TASK BRIEF. Read the records beneath this task and copy every line that contains the string "Center".

SUPPLIED DATA.
== Segment start ==

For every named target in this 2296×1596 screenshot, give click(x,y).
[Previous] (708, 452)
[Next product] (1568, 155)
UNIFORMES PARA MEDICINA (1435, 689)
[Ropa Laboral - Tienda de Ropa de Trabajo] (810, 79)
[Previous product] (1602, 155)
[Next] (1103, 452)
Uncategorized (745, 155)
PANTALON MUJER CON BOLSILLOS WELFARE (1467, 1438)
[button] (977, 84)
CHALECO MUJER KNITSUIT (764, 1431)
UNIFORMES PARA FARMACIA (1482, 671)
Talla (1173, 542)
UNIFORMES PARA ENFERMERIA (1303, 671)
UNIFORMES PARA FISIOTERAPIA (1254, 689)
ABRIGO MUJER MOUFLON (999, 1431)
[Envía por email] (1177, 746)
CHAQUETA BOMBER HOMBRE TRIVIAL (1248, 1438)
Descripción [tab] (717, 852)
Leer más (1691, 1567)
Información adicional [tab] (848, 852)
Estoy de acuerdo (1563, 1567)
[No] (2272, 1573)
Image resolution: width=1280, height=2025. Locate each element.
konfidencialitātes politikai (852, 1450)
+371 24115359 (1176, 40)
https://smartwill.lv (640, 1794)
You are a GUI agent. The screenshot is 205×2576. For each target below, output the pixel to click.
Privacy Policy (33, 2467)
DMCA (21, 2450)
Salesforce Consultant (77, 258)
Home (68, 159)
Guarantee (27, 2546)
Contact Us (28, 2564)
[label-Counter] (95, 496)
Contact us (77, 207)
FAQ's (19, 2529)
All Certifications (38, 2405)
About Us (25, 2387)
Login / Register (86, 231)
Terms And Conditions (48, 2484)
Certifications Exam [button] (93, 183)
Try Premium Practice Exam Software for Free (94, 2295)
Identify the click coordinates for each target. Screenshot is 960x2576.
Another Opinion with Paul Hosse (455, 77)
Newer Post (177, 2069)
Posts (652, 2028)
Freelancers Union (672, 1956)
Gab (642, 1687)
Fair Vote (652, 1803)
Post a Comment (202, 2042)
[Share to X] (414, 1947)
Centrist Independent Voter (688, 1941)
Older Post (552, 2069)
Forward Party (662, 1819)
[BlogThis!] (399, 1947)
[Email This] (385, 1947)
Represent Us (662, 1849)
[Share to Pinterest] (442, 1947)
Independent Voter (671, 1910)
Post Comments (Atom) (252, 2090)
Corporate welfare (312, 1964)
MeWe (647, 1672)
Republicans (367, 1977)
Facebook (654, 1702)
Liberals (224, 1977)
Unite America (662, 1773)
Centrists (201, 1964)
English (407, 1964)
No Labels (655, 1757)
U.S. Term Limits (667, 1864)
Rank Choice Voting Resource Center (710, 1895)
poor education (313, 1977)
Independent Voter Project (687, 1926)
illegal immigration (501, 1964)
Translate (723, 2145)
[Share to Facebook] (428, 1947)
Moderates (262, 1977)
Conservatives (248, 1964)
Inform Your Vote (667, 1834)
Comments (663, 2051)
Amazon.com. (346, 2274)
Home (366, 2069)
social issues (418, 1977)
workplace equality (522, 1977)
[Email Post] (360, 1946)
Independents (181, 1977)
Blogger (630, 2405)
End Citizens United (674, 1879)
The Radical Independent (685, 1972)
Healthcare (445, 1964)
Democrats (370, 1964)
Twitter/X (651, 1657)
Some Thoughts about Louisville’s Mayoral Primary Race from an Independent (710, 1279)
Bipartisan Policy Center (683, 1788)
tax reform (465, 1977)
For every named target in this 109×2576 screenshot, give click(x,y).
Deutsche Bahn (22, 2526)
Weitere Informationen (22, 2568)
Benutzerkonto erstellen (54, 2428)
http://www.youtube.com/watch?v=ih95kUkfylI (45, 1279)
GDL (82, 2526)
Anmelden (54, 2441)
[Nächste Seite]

== Segment end ==

EXERCISE OUTPUT.
Rank Choice Voting Resource Center (710, 1895)
Bipartisan Policy Center (683, 1788)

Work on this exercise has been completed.